The processing of omnidirectional 360-degree images poses significant challenges for object detection due to inherent spatial distortions, wide fields of view, and ultra-high-resolution inputs. Conventional detectors such as YOLO are optimised for standard image sizes (for example, 640x640 pixels) and often struggle with the computational demands of 4K or higher-resolution imagery typical of 360-degree vision. To address these limitations, we introduce YOLO11-4K, an efficient real-time detection framework tailored for 4K panoramic images. The architecture incorporates a novel multi-scale detection head with a P2 layer to improve sensitivity to small objects often missed at coarser scales, and a GhostConv-based backbone to reduce computational complexity without sacrificing representational power.
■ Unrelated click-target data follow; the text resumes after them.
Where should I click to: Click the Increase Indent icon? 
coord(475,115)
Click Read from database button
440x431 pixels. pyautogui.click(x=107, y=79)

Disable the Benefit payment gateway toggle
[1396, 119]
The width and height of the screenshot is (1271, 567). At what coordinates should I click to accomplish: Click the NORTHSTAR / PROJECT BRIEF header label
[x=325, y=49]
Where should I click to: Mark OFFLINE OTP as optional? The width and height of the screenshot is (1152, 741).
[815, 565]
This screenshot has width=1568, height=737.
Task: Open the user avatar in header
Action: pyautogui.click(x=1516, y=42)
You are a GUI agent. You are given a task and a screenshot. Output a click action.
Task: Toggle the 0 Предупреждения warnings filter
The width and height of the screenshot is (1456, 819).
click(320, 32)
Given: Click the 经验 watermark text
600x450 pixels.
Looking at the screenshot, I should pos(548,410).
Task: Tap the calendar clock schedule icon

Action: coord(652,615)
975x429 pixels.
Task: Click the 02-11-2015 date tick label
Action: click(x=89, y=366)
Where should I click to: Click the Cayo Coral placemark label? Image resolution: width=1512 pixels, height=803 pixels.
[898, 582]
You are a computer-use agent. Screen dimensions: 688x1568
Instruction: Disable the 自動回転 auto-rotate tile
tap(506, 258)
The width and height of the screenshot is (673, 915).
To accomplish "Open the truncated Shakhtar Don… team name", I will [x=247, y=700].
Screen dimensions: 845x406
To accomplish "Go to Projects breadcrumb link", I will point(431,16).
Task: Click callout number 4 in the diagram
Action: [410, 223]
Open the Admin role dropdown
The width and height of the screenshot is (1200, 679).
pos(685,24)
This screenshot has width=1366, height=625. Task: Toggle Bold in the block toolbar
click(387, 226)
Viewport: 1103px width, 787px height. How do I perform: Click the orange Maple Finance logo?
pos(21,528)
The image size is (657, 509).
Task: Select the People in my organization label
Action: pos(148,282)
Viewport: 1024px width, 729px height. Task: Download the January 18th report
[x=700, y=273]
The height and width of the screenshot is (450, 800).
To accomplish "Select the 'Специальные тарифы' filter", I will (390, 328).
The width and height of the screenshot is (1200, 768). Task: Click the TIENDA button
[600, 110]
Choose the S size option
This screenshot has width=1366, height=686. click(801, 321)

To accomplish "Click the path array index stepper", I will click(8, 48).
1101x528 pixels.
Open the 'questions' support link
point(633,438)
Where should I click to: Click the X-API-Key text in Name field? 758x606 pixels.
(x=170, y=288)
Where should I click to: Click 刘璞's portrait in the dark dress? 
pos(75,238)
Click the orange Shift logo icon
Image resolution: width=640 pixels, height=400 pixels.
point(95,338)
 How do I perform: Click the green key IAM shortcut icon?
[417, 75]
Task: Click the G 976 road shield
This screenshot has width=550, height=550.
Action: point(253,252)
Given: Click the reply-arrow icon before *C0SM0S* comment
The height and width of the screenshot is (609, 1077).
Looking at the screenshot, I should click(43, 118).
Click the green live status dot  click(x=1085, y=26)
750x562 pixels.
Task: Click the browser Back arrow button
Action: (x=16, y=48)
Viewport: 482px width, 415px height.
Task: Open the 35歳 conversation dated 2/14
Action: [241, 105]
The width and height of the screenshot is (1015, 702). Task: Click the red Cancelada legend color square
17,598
To enable evaluation, we manually annotated the CVIP360 dataset, generating 6,876 frame-level bounding boxes and producing a publicly available, detection-ready benchmark for 4K panoramic scenes. YOLO11-4K achieves 0.95 mAP at 0.50 IoU with 28.3 milliseconds inference per frame, representing a 75 percent latency reduction compared to YOLO11 (112.3 milliseconds), while also improving accuracy (mAP at 0.50 of 0.95 versus 0.908). This balance of efficiency and precision enables robust object detection in expansive 360-degree environments, making the framework suitable for real-world high-resolution panoramic applications. While this work focuses on 4K omnidirectional images, the approach is broadly applicable to high-resolution detection tasks in autonomous navigation, surveillance, and augmented reality.

Paper Structure

This paper contains 16 sections, 2 equations, 3 figures, 3 tables.

Figures (3)

  • Figure 2: 4K CVIP360 ERP images with annotated small and distant pedestrians in indoor and outdoor 360$^\circ$ scenes
  • Figure 3: YOLO11-4K detection results on challenging 4K panoramic scenes. Both indoor and outdoor scenarios are shown, highlighting successful detection of small and occluded objects.
  • Figure 4: Quantitative analysis of YOLO11-4K detection results: (a) Distribution of bounding box sizes, (b) Width--Height relationship highlighting extremely small and large objects.